Problem |
Print this span of the material below exactly: the line with "ZeroNights (39, 560)", the line with "Стартапам (38, 2525)", and every line between them, but nothing else.

- - -

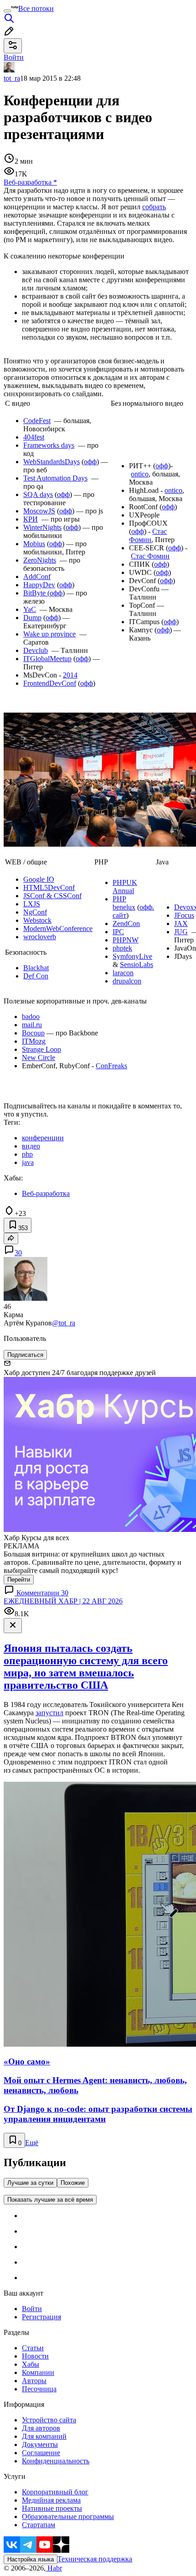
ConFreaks (111, 1066)
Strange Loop (41, 1049)
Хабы (30, 2364)
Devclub (35, 650)
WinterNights (42, 527)
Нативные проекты (52, 2508)
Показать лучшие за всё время (50, 2199)
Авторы (34, 2381)
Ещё (31, 2143)
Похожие (73, 2182)
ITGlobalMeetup (47, 658)
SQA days (38, 494)
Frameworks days (48, 445)
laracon (123, 973)
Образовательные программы (68, 2516)
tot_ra (12, 78)
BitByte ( (36, 593)
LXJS (31, 904)
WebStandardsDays (51, 462)
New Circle (38, 1057)
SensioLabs (136, 964)
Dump (32, 617)
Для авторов (41, 2428)
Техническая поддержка (94, 2559)
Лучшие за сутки (30, 2182)
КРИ (30, 519)
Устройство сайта (49, 2420)
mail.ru (32, 1025)
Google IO (38, 879)
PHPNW (126, 940)
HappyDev (39, 585)
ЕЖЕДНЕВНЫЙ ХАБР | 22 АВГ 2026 (63, 1601)
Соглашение (41, 2453)
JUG (181, 932)
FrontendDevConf (49, 683)
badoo (31, 1016)
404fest (33, 437)
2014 (70, 675)
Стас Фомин (148, 535)
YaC (29, 609)
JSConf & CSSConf (52, 896)
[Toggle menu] (7, 11)
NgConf (35, 912)
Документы (40, 2444)
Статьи (33, 2348)
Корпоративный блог (55, 2492)
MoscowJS (39, 511)
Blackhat (36, 968)
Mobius (34, 544)
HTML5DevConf (49, 887)
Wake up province (49, 634)
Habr (54, 2568)
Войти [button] (14, 57)
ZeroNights (39, 560)
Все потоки (36, 8)
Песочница (39, 2389)
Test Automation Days (55, 478)
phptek (122, 948)
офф (90, 462)
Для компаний (44, 2436)
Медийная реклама (51, 2500)
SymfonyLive (132, 956)
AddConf (37, 576)
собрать (154, 207)
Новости (35, 2356)
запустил (49, 1713)
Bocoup (33, 1033)
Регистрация (41, 2317)
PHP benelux (124, 903)
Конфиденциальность (55, 2461)
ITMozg (34, 1041)
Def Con (35, 976)
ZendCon (126, 923)
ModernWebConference (58, 928)
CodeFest (37, 420)
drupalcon (127, 981)
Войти (32, 2308)
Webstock (37, 920)
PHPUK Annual (125, 887)
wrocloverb (39, 937)
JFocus (184, 915)
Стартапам (38, 2525)
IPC (118, 932)
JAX (181, 923)
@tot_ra (63, 1323)
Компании (38, 2372)
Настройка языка (30, 2559)
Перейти (18, 1579)
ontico (140, 474)
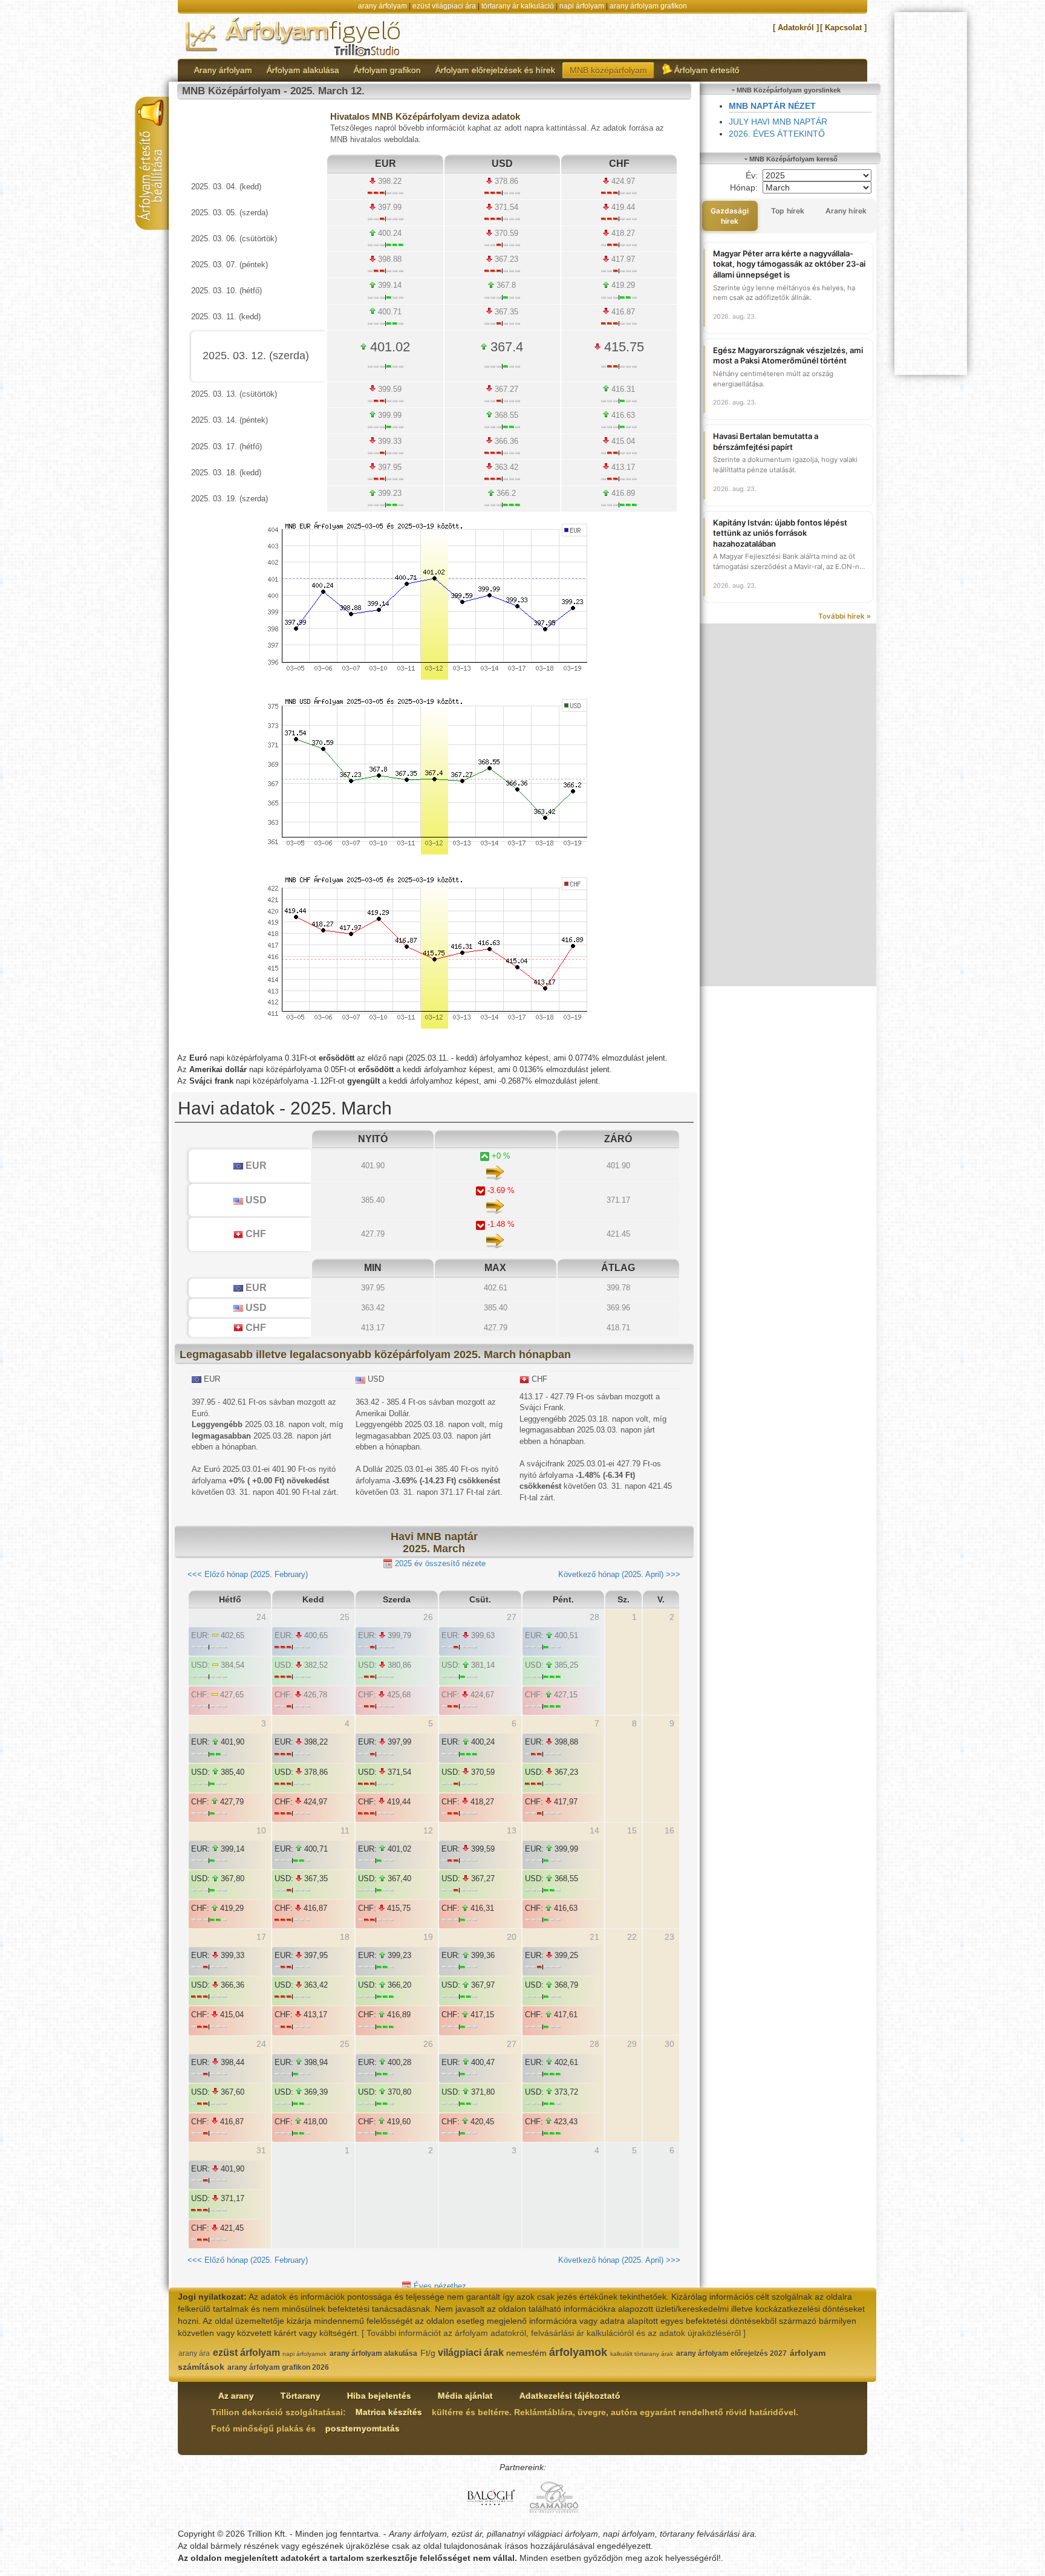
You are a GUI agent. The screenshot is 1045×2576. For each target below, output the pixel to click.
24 (261, 2044)
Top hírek (787, 210)
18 (345, 1937)
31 (261, 2150)
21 (594, 1937)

- - -

Solution to this problem |
ZeroNights (39, 560)
Все потоки (36, 8)
Песочница (39, 2389)
Test Automation Days (55, 478)
phptek (122, 948)
офф (90, 462)
Для компаний (44, 2436)
Медийная реклама (51, 2500)
SymfonyLive (132, 956)
AddConf (37, 576)
собрать (154, 207)
Новости (35, 2356)
запустил (49, 1713)
Bocoup (33, 1033)
Регистрация (41, 2317)
PHP benelux (124, 903)
Конфиденциальность (55, 2461)
ITMozg (34, 1041)
Def Con (35, 976)
ZendCon (126, 923)
ModernWebConference (58, 928)
CodeFest (37, 420)
drupalcon (127, 981)
Войти (32, 2308)
Webstock (37, 920)
PHPUK Annual (125, 887)
wrocloverb (39, 937)
JFocus (184, 915)
Стартапам (38, 2525)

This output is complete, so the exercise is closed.